PROBLEM TO SOLVE = Of the lines below, reproduce exactly those from the line containing "Dunja Wolff (274, 1501)" to the end, including both the first and the last.

ENTRIES PROVIDED section start

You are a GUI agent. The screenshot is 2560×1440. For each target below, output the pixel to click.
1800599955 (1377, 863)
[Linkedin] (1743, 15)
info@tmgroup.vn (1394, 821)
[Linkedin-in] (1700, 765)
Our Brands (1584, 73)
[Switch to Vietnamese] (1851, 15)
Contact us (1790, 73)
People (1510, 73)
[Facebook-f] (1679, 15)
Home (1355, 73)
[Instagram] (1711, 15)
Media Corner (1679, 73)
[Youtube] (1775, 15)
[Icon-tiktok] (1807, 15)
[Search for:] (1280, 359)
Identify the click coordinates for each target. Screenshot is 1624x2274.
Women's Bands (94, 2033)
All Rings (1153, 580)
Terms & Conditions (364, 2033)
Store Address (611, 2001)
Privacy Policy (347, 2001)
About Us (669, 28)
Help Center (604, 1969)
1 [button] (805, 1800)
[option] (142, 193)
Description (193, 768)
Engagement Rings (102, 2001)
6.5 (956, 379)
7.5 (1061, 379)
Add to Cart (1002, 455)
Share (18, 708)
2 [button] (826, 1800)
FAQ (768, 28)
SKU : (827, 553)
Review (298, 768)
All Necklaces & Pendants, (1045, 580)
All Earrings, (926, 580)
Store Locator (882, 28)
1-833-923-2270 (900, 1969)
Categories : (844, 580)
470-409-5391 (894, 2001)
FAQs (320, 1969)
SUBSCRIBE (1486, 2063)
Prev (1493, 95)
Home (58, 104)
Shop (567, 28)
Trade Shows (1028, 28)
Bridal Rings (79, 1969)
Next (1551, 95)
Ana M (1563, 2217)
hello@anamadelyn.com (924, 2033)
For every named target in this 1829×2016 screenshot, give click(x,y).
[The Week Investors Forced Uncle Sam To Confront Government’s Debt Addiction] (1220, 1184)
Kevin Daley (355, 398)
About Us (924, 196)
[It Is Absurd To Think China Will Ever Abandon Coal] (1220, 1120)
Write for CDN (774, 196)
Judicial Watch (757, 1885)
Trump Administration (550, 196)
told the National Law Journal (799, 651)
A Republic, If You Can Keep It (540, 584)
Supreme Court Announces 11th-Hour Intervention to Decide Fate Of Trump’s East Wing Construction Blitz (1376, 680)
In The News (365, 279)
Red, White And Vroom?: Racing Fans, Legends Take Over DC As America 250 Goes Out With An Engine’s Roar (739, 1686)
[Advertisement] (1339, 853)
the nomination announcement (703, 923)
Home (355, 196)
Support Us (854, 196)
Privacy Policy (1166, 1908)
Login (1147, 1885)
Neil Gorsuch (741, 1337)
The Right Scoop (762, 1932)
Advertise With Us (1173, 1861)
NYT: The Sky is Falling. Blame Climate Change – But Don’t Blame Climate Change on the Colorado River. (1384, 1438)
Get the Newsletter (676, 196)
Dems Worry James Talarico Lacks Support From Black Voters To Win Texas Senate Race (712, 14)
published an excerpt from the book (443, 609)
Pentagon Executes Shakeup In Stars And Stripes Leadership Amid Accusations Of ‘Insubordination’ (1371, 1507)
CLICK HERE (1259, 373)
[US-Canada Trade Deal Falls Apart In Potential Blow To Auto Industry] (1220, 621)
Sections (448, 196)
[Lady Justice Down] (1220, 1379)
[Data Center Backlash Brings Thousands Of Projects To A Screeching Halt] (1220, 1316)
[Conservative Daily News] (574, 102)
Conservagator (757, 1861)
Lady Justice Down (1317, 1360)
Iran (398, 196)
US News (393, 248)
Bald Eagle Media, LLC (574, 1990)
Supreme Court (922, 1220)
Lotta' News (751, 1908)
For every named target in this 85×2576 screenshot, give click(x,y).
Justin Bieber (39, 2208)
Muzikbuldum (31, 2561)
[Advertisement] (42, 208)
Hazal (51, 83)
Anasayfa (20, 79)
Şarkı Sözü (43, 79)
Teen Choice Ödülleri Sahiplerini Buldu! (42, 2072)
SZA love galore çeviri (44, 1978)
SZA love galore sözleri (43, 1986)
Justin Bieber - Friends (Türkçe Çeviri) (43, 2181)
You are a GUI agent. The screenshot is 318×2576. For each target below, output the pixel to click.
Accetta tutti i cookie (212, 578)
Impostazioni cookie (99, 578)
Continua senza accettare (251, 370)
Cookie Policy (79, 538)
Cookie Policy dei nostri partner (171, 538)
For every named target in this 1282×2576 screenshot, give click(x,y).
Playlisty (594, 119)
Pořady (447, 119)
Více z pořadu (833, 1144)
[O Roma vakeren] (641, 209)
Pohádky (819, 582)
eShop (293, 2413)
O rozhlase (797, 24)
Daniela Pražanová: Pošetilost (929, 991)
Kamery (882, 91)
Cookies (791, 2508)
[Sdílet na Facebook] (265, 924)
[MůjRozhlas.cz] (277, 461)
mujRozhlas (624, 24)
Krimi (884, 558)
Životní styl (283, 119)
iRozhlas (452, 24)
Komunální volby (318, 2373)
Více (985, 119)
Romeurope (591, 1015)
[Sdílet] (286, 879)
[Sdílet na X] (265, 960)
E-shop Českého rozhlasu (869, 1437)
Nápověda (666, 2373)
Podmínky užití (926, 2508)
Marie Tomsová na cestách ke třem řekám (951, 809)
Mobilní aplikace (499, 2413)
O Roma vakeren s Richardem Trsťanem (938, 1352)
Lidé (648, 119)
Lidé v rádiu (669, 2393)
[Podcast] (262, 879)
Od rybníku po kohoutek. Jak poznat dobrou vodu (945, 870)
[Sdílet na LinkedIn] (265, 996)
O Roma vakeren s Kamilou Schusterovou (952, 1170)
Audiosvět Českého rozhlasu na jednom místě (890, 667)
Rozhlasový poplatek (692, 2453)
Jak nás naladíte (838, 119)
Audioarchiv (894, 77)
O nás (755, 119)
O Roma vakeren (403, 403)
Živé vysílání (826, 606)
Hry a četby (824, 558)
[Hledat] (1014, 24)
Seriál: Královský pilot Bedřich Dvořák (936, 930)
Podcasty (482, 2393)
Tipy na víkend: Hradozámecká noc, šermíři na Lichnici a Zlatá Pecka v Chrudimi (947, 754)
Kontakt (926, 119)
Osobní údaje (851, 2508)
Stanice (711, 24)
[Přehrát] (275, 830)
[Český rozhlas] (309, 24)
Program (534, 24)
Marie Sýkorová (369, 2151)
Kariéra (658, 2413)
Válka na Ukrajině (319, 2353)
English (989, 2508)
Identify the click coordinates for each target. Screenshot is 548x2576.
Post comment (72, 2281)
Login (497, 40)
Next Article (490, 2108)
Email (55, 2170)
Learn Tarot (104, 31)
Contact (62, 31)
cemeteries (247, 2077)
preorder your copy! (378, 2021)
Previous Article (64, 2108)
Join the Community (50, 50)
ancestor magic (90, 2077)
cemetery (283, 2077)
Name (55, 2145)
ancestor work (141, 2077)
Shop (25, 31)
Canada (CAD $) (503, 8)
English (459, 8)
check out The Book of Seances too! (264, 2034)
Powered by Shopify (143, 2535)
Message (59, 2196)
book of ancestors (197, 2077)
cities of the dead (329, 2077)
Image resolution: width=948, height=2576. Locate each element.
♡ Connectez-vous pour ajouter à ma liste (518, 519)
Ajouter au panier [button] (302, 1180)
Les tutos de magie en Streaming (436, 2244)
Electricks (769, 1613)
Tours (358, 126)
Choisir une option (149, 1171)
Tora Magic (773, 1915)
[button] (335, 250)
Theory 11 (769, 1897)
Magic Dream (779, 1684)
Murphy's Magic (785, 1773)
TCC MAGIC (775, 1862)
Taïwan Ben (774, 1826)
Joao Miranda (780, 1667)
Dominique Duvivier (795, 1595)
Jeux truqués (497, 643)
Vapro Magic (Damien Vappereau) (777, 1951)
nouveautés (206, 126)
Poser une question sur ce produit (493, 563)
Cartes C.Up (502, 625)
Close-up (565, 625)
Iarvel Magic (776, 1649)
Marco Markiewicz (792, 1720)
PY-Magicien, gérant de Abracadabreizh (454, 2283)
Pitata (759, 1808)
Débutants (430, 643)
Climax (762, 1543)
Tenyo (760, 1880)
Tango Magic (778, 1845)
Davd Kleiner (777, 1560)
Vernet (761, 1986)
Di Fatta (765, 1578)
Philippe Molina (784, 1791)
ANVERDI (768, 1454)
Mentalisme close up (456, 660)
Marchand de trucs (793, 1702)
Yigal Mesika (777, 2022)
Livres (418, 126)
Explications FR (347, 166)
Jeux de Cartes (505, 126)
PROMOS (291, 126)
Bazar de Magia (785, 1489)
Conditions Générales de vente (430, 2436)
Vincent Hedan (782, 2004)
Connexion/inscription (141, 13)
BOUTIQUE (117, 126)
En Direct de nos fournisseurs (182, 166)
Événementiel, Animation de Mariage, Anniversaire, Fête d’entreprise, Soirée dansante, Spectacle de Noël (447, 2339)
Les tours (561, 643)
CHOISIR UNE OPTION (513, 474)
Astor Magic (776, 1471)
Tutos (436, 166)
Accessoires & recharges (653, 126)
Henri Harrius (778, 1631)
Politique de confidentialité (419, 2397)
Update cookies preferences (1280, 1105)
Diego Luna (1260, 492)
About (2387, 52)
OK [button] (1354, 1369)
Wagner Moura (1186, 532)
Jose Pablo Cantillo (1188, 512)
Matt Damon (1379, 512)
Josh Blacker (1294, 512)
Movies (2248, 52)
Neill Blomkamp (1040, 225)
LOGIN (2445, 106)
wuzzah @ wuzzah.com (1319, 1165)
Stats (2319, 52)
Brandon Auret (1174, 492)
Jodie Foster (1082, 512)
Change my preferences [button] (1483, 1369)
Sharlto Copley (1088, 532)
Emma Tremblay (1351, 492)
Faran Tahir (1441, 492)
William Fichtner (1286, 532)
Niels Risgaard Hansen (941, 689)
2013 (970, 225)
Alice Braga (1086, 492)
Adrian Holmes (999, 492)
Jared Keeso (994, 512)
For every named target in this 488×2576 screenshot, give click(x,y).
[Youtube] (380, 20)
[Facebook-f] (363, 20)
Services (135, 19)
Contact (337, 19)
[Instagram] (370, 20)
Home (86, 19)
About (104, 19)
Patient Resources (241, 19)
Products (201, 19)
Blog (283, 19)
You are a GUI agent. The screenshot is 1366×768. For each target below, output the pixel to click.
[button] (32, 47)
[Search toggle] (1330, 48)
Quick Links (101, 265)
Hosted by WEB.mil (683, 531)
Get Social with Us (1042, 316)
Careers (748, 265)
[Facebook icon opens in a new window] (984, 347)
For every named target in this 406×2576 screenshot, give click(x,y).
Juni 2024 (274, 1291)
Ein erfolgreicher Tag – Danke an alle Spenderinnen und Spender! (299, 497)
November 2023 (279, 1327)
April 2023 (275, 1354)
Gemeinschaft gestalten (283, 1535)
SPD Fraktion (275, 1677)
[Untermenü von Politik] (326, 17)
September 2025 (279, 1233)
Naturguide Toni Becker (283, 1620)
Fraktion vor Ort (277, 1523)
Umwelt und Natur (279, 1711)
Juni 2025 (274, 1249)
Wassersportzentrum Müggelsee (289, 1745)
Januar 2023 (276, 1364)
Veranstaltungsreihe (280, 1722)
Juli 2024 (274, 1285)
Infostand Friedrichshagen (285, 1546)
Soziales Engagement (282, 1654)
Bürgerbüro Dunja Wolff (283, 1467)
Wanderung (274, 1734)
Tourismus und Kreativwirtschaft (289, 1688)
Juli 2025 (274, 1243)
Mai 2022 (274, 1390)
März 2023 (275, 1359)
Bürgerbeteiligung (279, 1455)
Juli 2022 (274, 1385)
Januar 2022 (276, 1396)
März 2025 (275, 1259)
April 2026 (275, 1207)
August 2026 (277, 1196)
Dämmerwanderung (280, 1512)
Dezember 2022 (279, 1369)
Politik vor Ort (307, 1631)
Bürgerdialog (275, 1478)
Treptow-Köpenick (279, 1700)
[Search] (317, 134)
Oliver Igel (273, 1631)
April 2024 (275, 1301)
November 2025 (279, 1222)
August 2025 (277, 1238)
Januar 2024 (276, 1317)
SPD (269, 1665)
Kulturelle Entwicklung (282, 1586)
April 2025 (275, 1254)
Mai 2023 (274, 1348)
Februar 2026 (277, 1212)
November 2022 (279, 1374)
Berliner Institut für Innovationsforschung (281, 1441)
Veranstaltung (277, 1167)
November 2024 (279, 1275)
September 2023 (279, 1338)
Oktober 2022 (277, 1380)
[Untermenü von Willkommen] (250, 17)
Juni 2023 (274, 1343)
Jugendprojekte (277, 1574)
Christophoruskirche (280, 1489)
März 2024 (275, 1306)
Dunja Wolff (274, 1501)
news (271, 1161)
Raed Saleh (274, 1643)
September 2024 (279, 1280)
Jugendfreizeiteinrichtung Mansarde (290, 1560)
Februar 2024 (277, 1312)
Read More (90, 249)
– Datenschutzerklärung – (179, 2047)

ENTRIES PROVIDED section end

TASK SOLUTION =
Dunja Wolff (274, 1501)
news (271, 1161)
Raed Saleh (274, 1643)
September 2024 (279, 1280)
Jugendfreizeiteinrichtung Mansarde (290, 1560)
Februar 2024 (277, 1312)
Read More (90, 249)
– Datenschutzerklärung – (179, 2047)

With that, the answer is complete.